Aspect Ratio Calculator
Type your original width and height. Then change either the new width or the new height — the other side updates automatically to preserve the original aspect ratio. Use this before Ctrl+Alt+I (Image Size) inside Photoshop 7.0 so you know exactly which dimensions to type in.
Calculate
Tip: change one of the "new" fields and the other will update.
How Photoshop 7.0 Handles Aspect Ratios
Photoshop 7.0's Image Size dialog (Image → Image Size, shortcut Ctrl+Alt+I) has a "Constrain Proportions" checkbox at the bottom. When it is on — and it should be on for almost every resize — typing a new width automatically updates the height. The Aspect Ratio Calculator above does exactly the same maths, but lets you compute it before opening the dialog so you can plan your final output dimensions ahead of time.

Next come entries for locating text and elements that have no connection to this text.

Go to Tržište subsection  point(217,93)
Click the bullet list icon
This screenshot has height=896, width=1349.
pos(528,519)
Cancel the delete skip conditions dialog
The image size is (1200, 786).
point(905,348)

The other Photoshop 7.0 dialog where aspect ratio matters is the Crop tool options bar. With the Crop tool active, you can type a fixed Width, Height, and Resolution into the options bar before drawing the crop rectangle — Photoshop will constrain the rectangle to that aspect ratio. Combine this with our calculator to plan crops for print or social-media output.
The Maths (in case you are curious)
Aspect ratio is simply width divided by height. To resize without distortion:
new_height = new_width × (original_height / original_width)
new_width = new_height × (original_width / original_height)
So a 1920×1080 image (ratio 1.778) resized to a new width of 1280 produces a new height of 1280 × (1080 / 1920) = 720. That is the same result Photoshop 7.0 computes internally — but doing it ahead of time lets you decide on the exact number you want.